By inserting the V3+:YAG into the cavity adopted in the continuous-wave operation, the passive Q-switching operation of the Nd:Gd0.5Y0.5VO4 laser at 1.34μm was realized, with the relationship between the average output power and incident pump power also shown in Fig. 2b. The best performance was obtained with the T=15% output coupler exploited. The maximum average output power of 0.96W was achieved under the pump power of 7.28W, corresponding to optical-to-optical conversion and slope efficiency of 13.2% and 17.6%, respectively. The fluctuation at the average output power 0.96 W over hours-long operation was found to be less than 1.0%. The output beam quality factor in this situation was estimated to be <1.5. For the other situation, 0.78W average output power was obtained under the same pump power, with the threshold pump power of 1W. The Q-switching efficiency (ratio of the Q-switched output power to the continuous-wave power at the maximum pump power) were found to be 49.5% and 32.2% for the two situations of T=15% and T=8%, respectively. The relationship between the pulse repetition frequency (PRF) and the incident pump power was displayed in Fig. 4a. It was found that the PRF increased with the pump powers. When the output couplers with the transmissions of 8% and 15% were exploited, the PRF respectively presented the variations of 42.5–167 kHz and 23–150 kHz with the pump power increasing from 2.24 to 7.28W. Smaller output coupling would lead to higher PRF which coincided with the experimental results shown in Ref [17].

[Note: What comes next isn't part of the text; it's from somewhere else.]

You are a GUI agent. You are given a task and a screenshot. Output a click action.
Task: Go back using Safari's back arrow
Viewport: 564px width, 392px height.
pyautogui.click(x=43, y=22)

Fig. 4. (a). The pulse repetition frequency versus the pump power; (b) the pulse widths versus the pump power.
Figure 4b depicted the pulse widths versus the incident pump powers for the two output couplers. As could be seen, the pulse widths for the two output couplers presented the similar variation trend. They firstly decreased with increasing the pump powers to a certain value, and then slightly increased with pump power. For the Q-switched lasers, when the PRF achieved such a high value that the initial inversion population could not be fully consumed during the interval when the Q-switch was turned on, the rise time of a pulse would be extended, resulting in the generation of stretched pulses. So the slight increase of the pulse widths was observed in our experiment. The minimum pulse width of 47.8ns with the PRF of 76kHz was attained with the T=15% output coupler under the pump power of 5.12W, with the maximum single pulse energy and peak power estimated to be 8.7μJ and 182W, respectively. The temporal pulse profiles for the above situation, along with the corresponding train of pulses, were shown in Figs. 5a and 5b, respectively.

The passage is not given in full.